Até o próximo dia 19, cerca de 20 mil pessoas vão passar pelo Palais de Congrès, no centro de Montreal (Canadá), para discutir um assunto urgente, mas que não recebe a atenção devida, nas palavras de ambientalistas e cientistas: a proteção da biodiversidade.
Mais de 1 milhão de espécies animais e vegetais estão ameaçadas de desaparecer da face da Terra, colocando em risco o bem-estar, o sustento e a própria existência dos seres humanos.
Interromper uma perda de vida que só tem comparação com a era dos dinossauros é só um dos objetivos da COP15, a conferência da ONU sobre biodiversidade.
Metade da economia global, ou US$ 44 trilhões, depende de alguma maneira da natureza, de acordo com um cálculo do Fórum Econômico Mundial.
E, é claro, mudança climática e extinção em massa são fenômenos que se retroalimentam. O problema tratado na COP27, realizada no mês passado no Egito, e também suas soluções são inseparáveis.
Preparamos um pequeno guia para entender por que esta COP é importante e o que está em jogo nos próximos dias de negociações em Montreal.
O que é biodiversidade?
Nas negociações internacionais, o termo vai além da definição que se encontra no dicionário.
Na COP15, biodiversidade se refere, por exemplo, à proteção de ecossistemas cuja preservação tem impacto direto na biodiversidade, como é o caso da Amazônia.
O termo também é utilizado para determinar toda diversidade genética do planeta, das baleias azuis às bactérias. Visíveis ou não, esses organismos podem representar a chave para a descoberta de novos remédios, por exemplo.

## Dados exibidos
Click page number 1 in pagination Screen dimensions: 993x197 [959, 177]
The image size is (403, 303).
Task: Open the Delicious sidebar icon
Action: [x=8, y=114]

## As tarefas
- 1) Repita o trecho do texto sobre a COP15 entre "Metade da economia" e "caso da Amazônia.", inclusive, sem mudar nenhuma palavra.
- 2) Liste todas as cidades e todos os países citados no texto sobre a COP15.
- 3) Dê seguimento ao texto sobre a COP15 a partir da última frase.

## Em resposta
- 1)
Metade da economia global, ou US$ 44 trilhões, depende de alguma maneira da natureza, de acordo com um cálculo do Fórum Econômico Mundial.
E, é claro, mudança climática e extinção em massa são fenômenos que se retroalimentam. O problema tratado na COP27, realizada no mês passado no Egito, e também suas soluções são inseparáveis.
Preparamos um pequeno guia para entender por que esta COP é importante e o que está em jogo nos próximos dias de negociações em Montreal.
O que é biodiversidade?
Nas negociações internacionais, o termo vai além da definição que se encontra no dicionário.
Na COP15, biodiversidade se refere, por exemplo, à proteção de ecossistemas cuja preservação tem impacto direto na biodiversidade, como é o caso da Amazônia.

- 2) Montreal, Canadá, Egito

- 3)
As negociações tratam do uso justo e da distribuição equitativa dos benefícios obtidos com a diversidade genética do planeta.
O papel das populações tradicionais e indígenas — e seus direitos — são parte essencial das negociações diplomáticas. Embora representem apenas cerca de 5% da população mundial, elas são responsáveis por mais de 80% da biodiversidade do planeta.
Qual a diferença entre a COP15 e a COP27?
COP é a sigla em inglês para “conferência das partes”. Trata-se das reuniões em que são tomadas todas as decisões a respeito de variadas convenções das Nações Unidas.
As mais famosa, é claro, são as da Convenção do Clima, como a
COP27, que aconteceu em novembro, em Sharm el-Sheikh (Egito).
A COP15, que acontece em Montreal (Canadá), é o encontro das partes da Convenção da Diversidade Biológica. Estarão representados 196 países. Apenas dois não ratificaram a convenção: Vaticano e Estados Unidos — os americanos enviaram uma delegação de observadores.
Qual é o objetivo da COP15?
O sucesso da conferência será medido pelo estabelecimento do Marco Global da Biodiversidade pós-2020, conhecido pela sigla em inglês GBF.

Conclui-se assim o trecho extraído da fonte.